- [QUESTIONS]:
**a)** Reproduce the part of the trademark article running from "1. Section 16A" up to and including "use in commerce.".
**b)** Answer these questions using the trademark article:
(i) On what date was the Trademark Modernization Act of 2020 signed?
(ii) Which applicants are credited with at least some of the growth in trademark filings?
(iii) Within how many years from the date of registration does a successful expungement challenge lead to cancellation?
==== TEXT SEGMENT ====
By Joseph Diorio and Monica Riva Talley

As has been the case in recent years, trademark filings in 2020 again increased over the previous year. While at first glance this may seem to indicate that the U.S. economy continues to grow and innovate, at least some of the growth is attributed to foreign, primarily Chinese, applicants who receive government subsidies based on obtaining U.S. trademark registrations. As detailed in a recent USPTO report on the issue, the subsidy amount typically exceeds the low filing costs of a US trademark application, providing incentives to file applications for marks the applicant has no intention of commercializing in the U.S. This cluttering of the Register not only obstructs and frustrates legitimate trademark owners, but also creates a backlog at the USPTO.

To combat these frivolous filings and address the possibility of “deadwood” on the Register, the recently enacted COVID-19 relief package included some additions to the Lanham Act, providing additional tools for third parties to challenge and cancel existing registrations that fail to comply with the use requirements for trademark registration.

Signed on December 27, 2020, the Trademark Modernization Act of 2020 (“TMA”) introduces two new procedures, Ex Parte Expungements and Ex Parte Reexaminations, to the trademark tool chest. These procedures aim to provide a faster and more cost efficient mechanism to challenge registered trademarks compared to existing cancellation proceedings before the TTAB.

  1. Section 16A – Ex Parte Expungements – provides a basis for expungement of a trademark registration on the grounds that “the mark has never been used in commerce on or in connection with some or all of the goods or services recited in the registration.” Expungement is aimed to combat the recent influx of registrations that include false assertions of use or fake specimen samples. If successfully challenged within 3 years from the date of registration, the registration will be canceled for lacking the necessary use in commerce.
==== SUPPLIED RECORDS ====
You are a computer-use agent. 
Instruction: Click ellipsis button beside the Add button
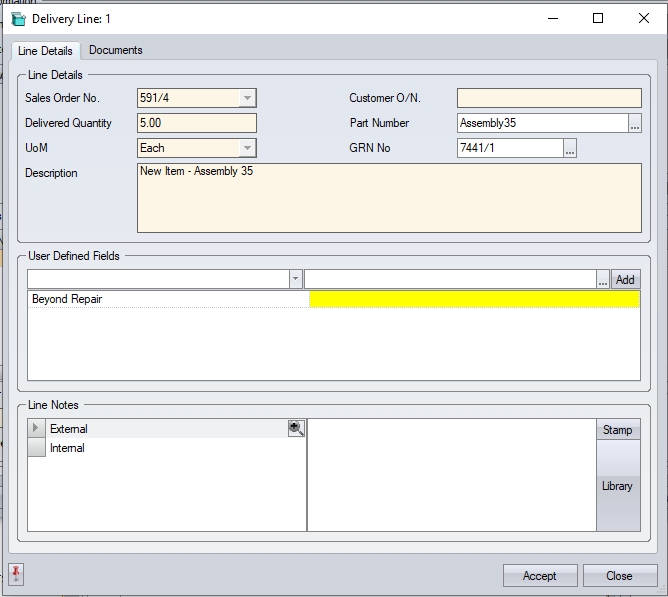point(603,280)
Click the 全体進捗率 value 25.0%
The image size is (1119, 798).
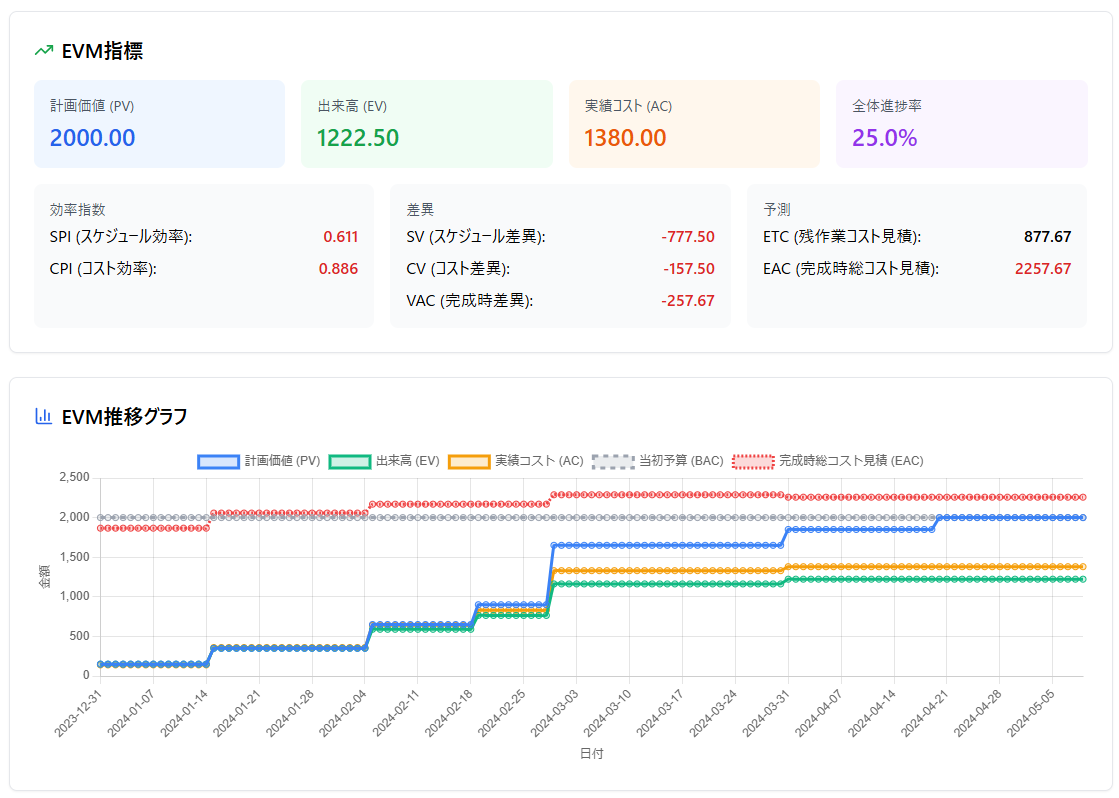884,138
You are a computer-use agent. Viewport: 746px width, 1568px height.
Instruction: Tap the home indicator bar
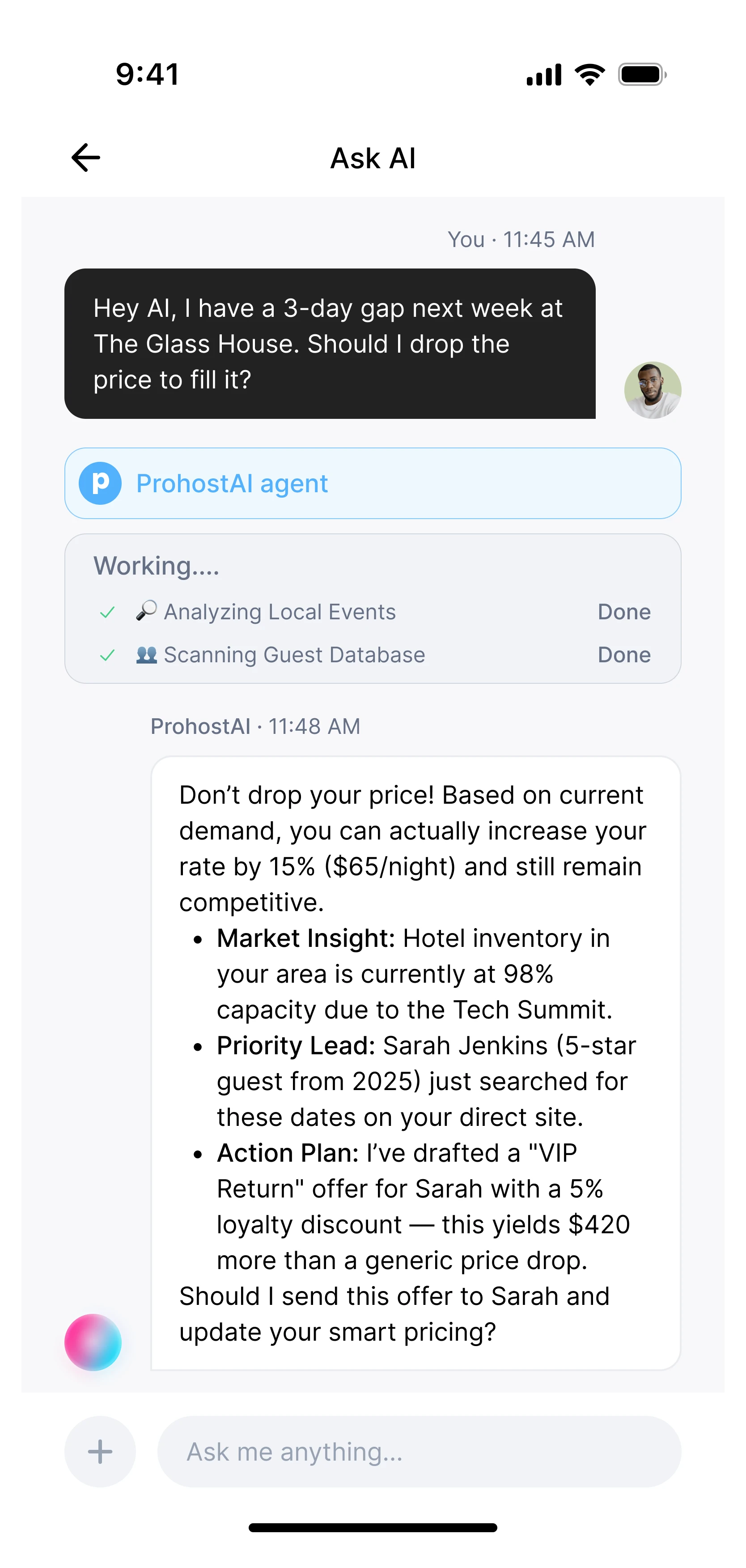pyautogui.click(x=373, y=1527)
====
- [COMPLETED EXERCISE]:
**a)**
1. Section 16A – Ex Parte Expungements – provides a basis for expungement of a trademark registration on the grounds that “the mark has never been used in commerce on or in connection with some or all of the goods or services recited in the registration.” Expungement is aimed to combat the recent influx of registrations that include false assertions of use or fake specimen samples. If successfully challenged within 3 years from the date of registration, the registration will be canceled for lacking the necessary use in commerce.

**b)**
(i) December 27, 2020.
(ii) Foreign, primarily Chinese, applicants who receive government subsidies based on obtaining U.S. trademark registrations.
(iii) 3 years.